Breads from SFCT were grouped depending on their main type of flours e.g. white bread, granary bread, whole grain/meal wheat bread, sifted rye breads containing both rye and wheat flour, whole meal/grain rye breads and yeast fermented crisp bread with sourdough or non-leavened, non-yeast crisp bread. Content of yeast or sourdough was one of the main factors to take into account in the matching as fermentation is known to influence the fructan value . A white bread in Sweden generally contains wheat flour, water, wheat gluten, yeast, with or without sourdough, and differs slightly from the Australian bread which often contains added soy flour . The ingredients were matched to the description of bread type in published data and/or the company’s website to see the type of ingredients and type of flours in the product and the mean value was assigned, such as the values for gluten-free breads from Whelan  and Biesiekierski .
The majority of the analyzed Australian cereals and muesli came from large multinational companies that are sold internationally, e.g. Kellogg’s cornflakes, Weetabix, All-Bran and Rice Crispies. Other cereals and muesli was matched based on the description of the product , especially noting if the muesli contains dried fruit which is the main source of fructose in the food item. The same procedure was used for biscuits.
The values for composite foods containing wheat flour were calculated with 1.3 g of fructan/100 g wheat flour, the mean value from three wheat cultivars analyzed in Sweden .
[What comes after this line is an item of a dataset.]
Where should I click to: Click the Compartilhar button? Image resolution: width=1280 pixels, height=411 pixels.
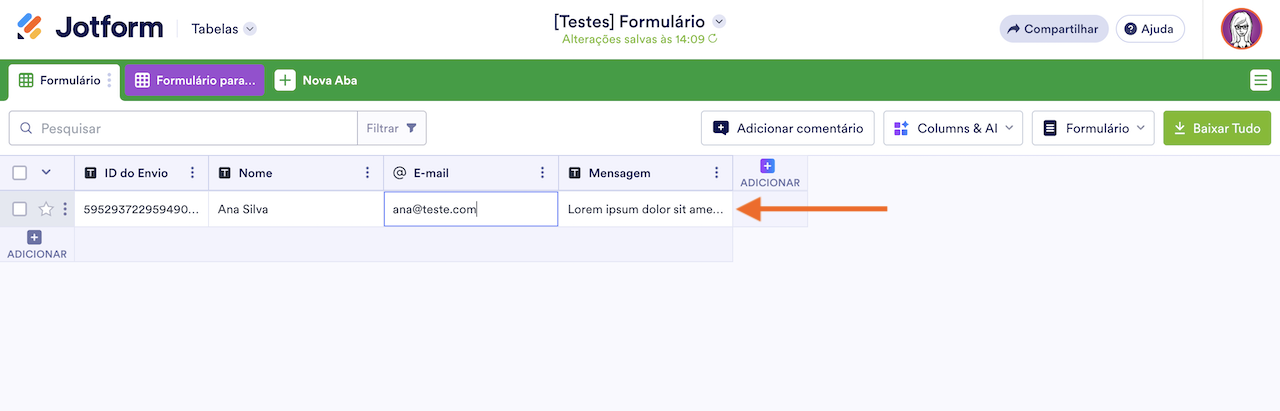1054,29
Most values for lactose were derived from Swedish  and Finnish  dairy companies who have comprehensive data of lactose content in their products although a few Swedish values came from the Swedish National Food Agency.
GOS and polyols
Australian data regarding GOS and polyols in fruits, vegetables and chewing gum [8, 10, 21] were used as no data from Europe was available. Carbohydrates separately analyzed with HPLC e.g., raffinose and stachyose were summed up to give a value of GOS. Sorbitol and mannitol were summed up and called polyols. Values for composite meals containing GOS were calculated by using information about components from food business sites. Values for cough-drops were found on business websites .
Calculation of FODMAP intake from food diaries
Collection of food records
The present study includes 117 estimated four-day food records randomly selected from the Swedish nationwide diet survey Riksmaten  performed from May 2010 until July 2011. Sample size was determined based on constraining the uncertainty around the estimated mean of fructan, as fructan intake is a key parameter for FODMAP diet treatment in clinical practice, to within 10% of the expected mean value. This ensures sufficiently precise estimates of average intake. Assuming an SD of 2.5 and a 95% confidence interval, approximately 110 individuals were required. The achieved sample size slightly exceeds this requirement at 117.
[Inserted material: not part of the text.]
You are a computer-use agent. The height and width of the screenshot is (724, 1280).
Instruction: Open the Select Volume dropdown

Eligible participants of Riksmaten, 5000 randomly selected Swedish adults aged 19–80 years, were sent a letter with written information about the study and were phoned a few days later by a trained interviewer from Statistics Sweden and asked if they wanted to participate in the Riksmaten study. A total of 1797 persons chose to participate. Participants in the present study were selected to serve as matched healthy controls for 117 patients in another study not yet published and individuals with diabetes, kidney-disease, lactose intolerance or celiac disease had been excluded . The mean age was 39 years (range 18 to 70 years), 89 were women (76%). Body Mass Index (BMI) was on average 24.8. The study Riksmaten was approved by the Regional Ethical Review board at Uppsala University (registration number: 2010/060). All participants gave oral consent.
All participants received written and oral information about keeping a food diary. Food intake was estimated using a portion size guide to facilitate the recording. Participants were instructed to record their food intake immediately after every meal and encouraged to eat as they normally do. Food intake was entered on a website belonging to the Swedish National Food Agency. If a participant was unable to use the computerized web log, a trained person at Statistics Sweden phoned the participant and recorded the food intake during the call. The food records covered all weekdays and seasons on a group level to cover weekday versus weekend and seasonal variations in food intake.
Calculation of FODMAP content in food records
The 117 four-day food records were entered into Dietist XP, version 3:2, with the expanded database, by a registered dietitian. Composite dishes were entered when available in the database and otherwise broken down into their ingredients. Each food record was summarized in Dietist XP and the average intake in grams per day and 95% confidence interval per FODMAP was calculated. Each FODMAP was tabulated by magnitude of most common eaten food item, see supplementary files.
Patient and public involvement
Patients or representatives from the public were not involved in the planning or execution of this research project.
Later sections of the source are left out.